Snow Kill (1990)- * *
Directed by: Thomas J. Wright
Starring: Joey Travolta, Jon Cypher, Patty D'Arbanville, David Dukes, Terence Knox, Clayton Rohner, Lee Arenberg, and Branscombe Richmond
Forced to go on one of those annoying "corporate retreats" by their boss, Reid (Cypher), a small group of young professionals - who include Myles (Travolta), Lauren (D'Arbanville), and Dennis (Rohner) - head out to the snowy Cascades in Utah. While they all innocently think they're going to do some snow stuff and then go home, they get a rude awakening when a gang of baddies come upon them. The leader is Murdoch (Dukes), and his partners in crime are Loomis (Richmond) and Kolt (Arenberg). Murdoch just wants to get his backpack full of cocaine and head back into civilization. But the presence of the heroic Clayton Thorpe (Knox) puts a crimp in their evil plans. Soon, it's a battle of the corporate raiders versus the actual raiders. Who will come out alive - and who will be a victim of a SNOW KILL?
In the grand (?) tradition of White Fury (1989) and Icebreaker (2000) comes Snow Kill - the TV Movie version of the snowbound action/survival movie. With elements of like-minded efforts like Fear (1988) and Damned River (1989), this doesn't offer much of anything different, except for a few silly moments. But the silliness is few and far between, and it's not terribly interesting or exciting either. It doesn't go far enough in any one direction. Consequently, it's not all that memorable.
Because there are only traces of silly, and the pace is slack, the audience is left wanting more. If Snow Kill had been 80 minutes and had excitement and energy, we could be looking at a minor classic. Unfortunately, that was too much to ask for this middle-of-the-road effort.
If you tell anyone you're going to watch Snow Kill with David Dukes, make sure you avoid any confusion and really impress upon them the fact that it's Dukes with an S. His performance as the mustachioed baddie is one of the better aspects of the film. Terence Knox is certainly wooden here as the savior in white (remember again that it's David DUKES as the baddie). This is no Tripwire (1989), that's for sure.

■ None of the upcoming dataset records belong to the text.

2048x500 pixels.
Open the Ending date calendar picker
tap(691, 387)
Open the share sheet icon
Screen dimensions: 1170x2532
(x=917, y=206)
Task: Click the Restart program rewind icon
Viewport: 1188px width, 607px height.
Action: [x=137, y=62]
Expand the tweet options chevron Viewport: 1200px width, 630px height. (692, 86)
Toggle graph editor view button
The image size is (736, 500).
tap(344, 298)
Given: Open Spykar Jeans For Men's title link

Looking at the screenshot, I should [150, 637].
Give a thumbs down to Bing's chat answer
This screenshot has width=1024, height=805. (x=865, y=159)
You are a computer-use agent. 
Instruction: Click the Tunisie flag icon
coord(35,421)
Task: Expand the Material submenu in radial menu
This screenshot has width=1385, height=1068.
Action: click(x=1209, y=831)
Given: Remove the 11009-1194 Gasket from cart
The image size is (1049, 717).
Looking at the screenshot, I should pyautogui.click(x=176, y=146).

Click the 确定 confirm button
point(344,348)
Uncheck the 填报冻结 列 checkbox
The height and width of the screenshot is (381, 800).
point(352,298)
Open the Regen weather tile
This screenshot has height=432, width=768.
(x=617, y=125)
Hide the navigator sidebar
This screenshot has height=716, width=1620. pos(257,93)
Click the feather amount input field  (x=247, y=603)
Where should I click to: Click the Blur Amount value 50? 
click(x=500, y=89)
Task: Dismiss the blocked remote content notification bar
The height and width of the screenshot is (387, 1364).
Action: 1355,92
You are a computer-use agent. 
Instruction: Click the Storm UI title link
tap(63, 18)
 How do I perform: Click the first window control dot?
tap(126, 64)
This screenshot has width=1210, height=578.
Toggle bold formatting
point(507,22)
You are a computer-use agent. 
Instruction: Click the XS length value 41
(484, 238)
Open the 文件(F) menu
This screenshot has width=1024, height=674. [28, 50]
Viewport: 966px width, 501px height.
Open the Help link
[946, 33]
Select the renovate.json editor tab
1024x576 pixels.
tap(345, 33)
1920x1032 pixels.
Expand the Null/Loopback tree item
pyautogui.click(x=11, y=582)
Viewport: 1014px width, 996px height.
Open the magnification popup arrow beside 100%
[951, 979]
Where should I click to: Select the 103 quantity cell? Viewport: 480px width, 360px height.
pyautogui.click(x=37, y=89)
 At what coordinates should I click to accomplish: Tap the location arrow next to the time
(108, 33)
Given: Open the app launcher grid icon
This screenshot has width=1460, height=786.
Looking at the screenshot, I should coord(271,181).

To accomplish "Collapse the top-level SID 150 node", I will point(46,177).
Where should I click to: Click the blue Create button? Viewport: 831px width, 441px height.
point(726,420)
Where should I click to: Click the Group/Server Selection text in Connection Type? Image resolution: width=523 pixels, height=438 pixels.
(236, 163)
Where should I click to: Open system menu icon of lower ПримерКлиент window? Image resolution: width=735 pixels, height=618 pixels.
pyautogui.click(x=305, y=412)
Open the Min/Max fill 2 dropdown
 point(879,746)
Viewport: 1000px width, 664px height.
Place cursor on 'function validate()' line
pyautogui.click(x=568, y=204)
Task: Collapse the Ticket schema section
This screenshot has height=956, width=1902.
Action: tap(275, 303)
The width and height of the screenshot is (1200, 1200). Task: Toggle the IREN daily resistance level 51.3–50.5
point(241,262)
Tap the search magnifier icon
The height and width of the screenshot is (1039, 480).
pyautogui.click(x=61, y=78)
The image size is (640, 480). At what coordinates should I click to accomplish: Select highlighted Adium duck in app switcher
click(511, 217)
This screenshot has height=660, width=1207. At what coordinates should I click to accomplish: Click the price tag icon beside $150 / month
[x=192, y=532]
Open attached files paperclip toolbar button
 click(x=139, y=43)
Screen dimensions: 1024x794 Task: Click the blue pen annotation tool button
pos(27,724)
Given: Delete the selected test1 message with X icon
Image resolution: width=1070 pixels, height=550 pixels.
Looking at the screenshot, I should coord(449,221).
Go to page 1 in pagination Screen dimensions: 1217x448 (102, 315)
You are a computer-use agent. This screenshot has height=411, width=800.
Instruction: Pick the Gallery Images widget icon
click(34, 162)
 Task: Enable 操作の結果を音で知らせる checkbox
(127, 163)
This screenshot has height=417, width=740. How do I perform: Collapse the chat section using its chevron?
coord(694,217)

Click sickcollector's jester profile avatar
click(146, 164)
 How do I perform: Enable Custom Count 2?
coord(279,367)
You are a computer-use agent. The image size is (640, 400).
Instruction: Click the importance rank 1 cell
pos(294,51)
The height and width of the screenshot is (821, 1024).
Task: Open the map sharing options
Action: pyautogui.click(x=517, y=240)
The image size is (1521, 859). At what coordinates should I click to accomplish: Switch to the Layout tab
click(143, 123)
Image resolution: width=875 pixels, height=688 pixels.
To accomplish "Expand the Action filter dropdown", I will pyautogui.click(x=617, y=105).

The boss, Reid, looks a lot like Lloyd Bridges, and the whole thing is like Extreme Ops (2002), but featuring an older demographic. Joey Travolta is his classic wacky self, and he had already appeared in a film with similar subject matter (but done much better), Hunter's Blood (1986). He must like getting out in the wilderness.
One of the rare movie highlights appears when our group of protagonists first gets out of the office and out in the snow. They're all wearing snowsuits of one color (i.e. D'Arbanville has a pink one, the others have green, red, and blue ones, etc.) it's like Power Rangers. But without the power. Or the ranging.
Director Thomas J. Wright has worked almost exclusively in TV throughout his career, which might explain why his name is not that well known to the general moviegoing populace. One of his few forays into cinematic territory is the all-time classic No Holds Barred (1989). Hey, if you're going to make one theatrical film, make it a good one. If only more of the vibe of No Holds Barred could have been present in Snow Kill, made only the following year. Oh well.
You won't exactly be on the edge of the seat of your ski gondola, but perhaps Snow Kill might be a one-time watch for TV Movie enthusiasts or those looking for something just silly enough to be mildly - very mildly - entertained.